Mayor Gordon Oliver said, according to the Royal Navy, that there had been a “quietly-mounted” campaign to maintain the borough’s links with submarines – as many people had “the Royal Navy in Torbay at its heart.”

He continued: “This will be the start of a very long relationship with a new nuclear submarine but in particular with its commanding officer and crew in due course. I welcome the opportunity to support the senior service again and look forward to the process of construction, launch and naming of a no-doubt-famous vessel built to protect us and defend us. It will be much needed.”

Whitehall committed £1.5bn to Agincourt earlier this year, with work now under way on the boat at BAE’s yard in Barrow. She is expected to enter service from her base at Faslane around 2024.

George Allison
George has a degree in Cyber Security from Glasgow Caledonian University and has a keen interest in naval and cyber security matters and has appeared on national radio and television to discuss current events. George is on Twitter at @geoallison

39 COMMENTS

  1. Does anyone know further details of what happened with the latest missile strike in Syria? The expected RN sub-launch of Tomahawk missile apparently didn’t happen as our attack boat (not sure which class) was engaged in a cat and mouse with the Russians so couldn’t come close to the surface to fire.

    Would love to hear more if anyone has more details – fascinating stuff!

    Thank you all.

    • There’s a theory that whichever boat it was made itself known off Gibraltar and then just left, making the Russians believe there was an Astute in the locale and chase their tails, whilst everyone else got on with unleashing the planned barrage.

    • I’m as naturally curious as the next person, probably much more so in fact, but as a supporter of our armed forces I hope that we don’t get any reliable information to know what went on for however many years it takes until the info gets declassified because if any credible info does get into the public domain before then it’ll be because of breaches in either computer or human (people not taking their security obligations seriously) security. Assuming such breaches haven’t and don’t happen then it’s all guesswork and theories with no way of assessing which are anywhere close to the truth.

  2. I would imagine if the Astute class had wanted too it could easily have taken out the Russian sub. Instead it led the sub on a merry goose chase around the med allowing other NATO assets to launch their strikes unharrassed by an improved Kilo class lurking nearby.

  3. Good submarines but far too few of them. Maybe would have made more sense to go for more, cheaper conventionally powered submarines than the all singing all dancing Astute class.

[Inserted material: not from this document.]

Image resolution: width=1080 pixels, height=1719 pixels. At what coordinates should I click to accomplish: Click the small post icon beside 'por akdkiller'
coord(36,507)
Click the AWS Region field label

    • Hi John, although a bit cheaper, conventional subs are actually completely different beasts to nuclear boats.

      The nuclear boat is a strategic asset potentially able to transit to anywhere on the globe without the need for support and in a matter of days as such our nuclear boats allowed us to put credible exclusion zone around the Falklands. You can move a nuclear boat thousands miles in a few days, most can sustain 20+kns indefinitely ( well until the crew runs out of food).

      A conventional sub is more a a regionally based mobile minefield, it needs to port on a regular basis and be supported/resupplied. Your average modern top end ocean going conventional sun can cruise at about 6kns out to 6k miles or so.

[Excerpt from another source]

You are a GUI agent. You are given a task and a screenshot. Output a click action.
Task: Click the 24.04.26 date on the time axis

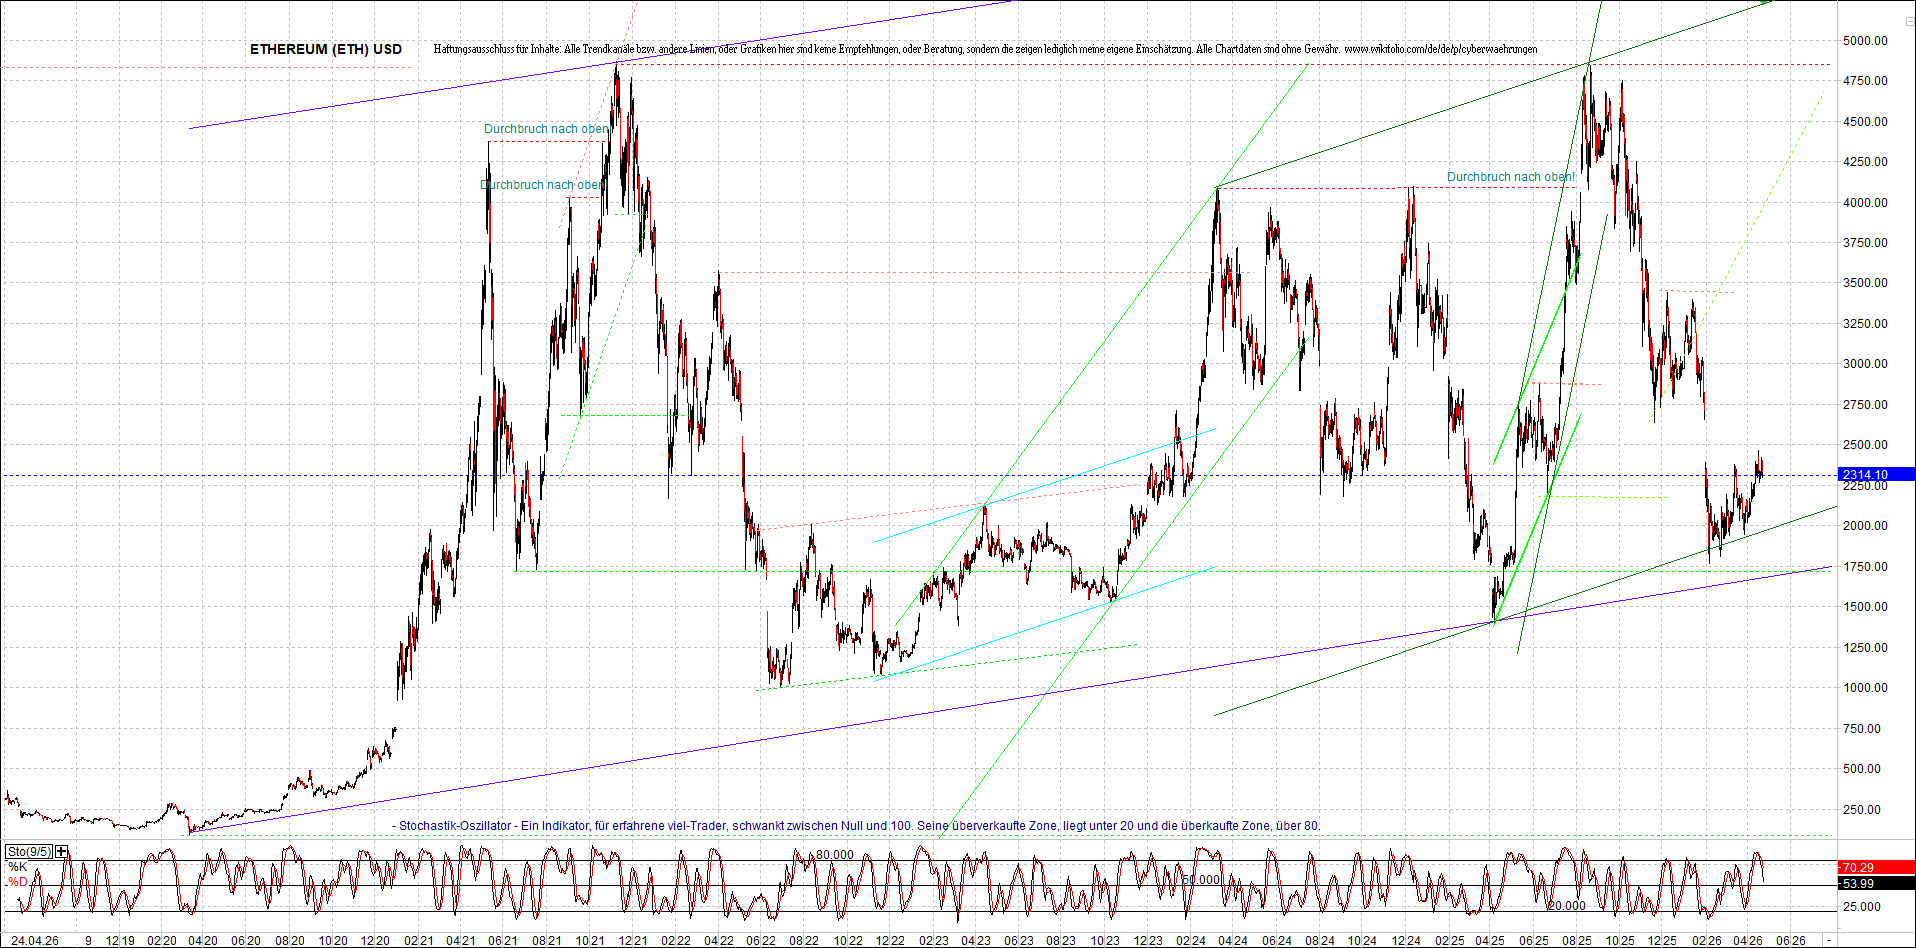(34, 941)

      So a nuclear boat can chase down a surface task group or another nuclear boat and follow it indefinitely or until it needs to take a specific action, a conventional sub can only be placed at a piont you know a target will be ( which means pre placing at a choke piont and hoping), it then can only keep contact for a very small window of time ( hence the Mobile minefield description).

      On deployment a nuclear boat can simply charge anywhere on earth faster than any surface vessel 24/7 and loiter until the food funs out (theoretically that’s close to a thousand miles travelled a day and about 3 months of time on mission). A conventional sub can travel around an 150miles in a day with a max range of 6000-7000miles before before refuelling, so a uk based conventional sub could operate ( without a friendly port to fuel in) out to a about 2000miles with a weeks loiter time.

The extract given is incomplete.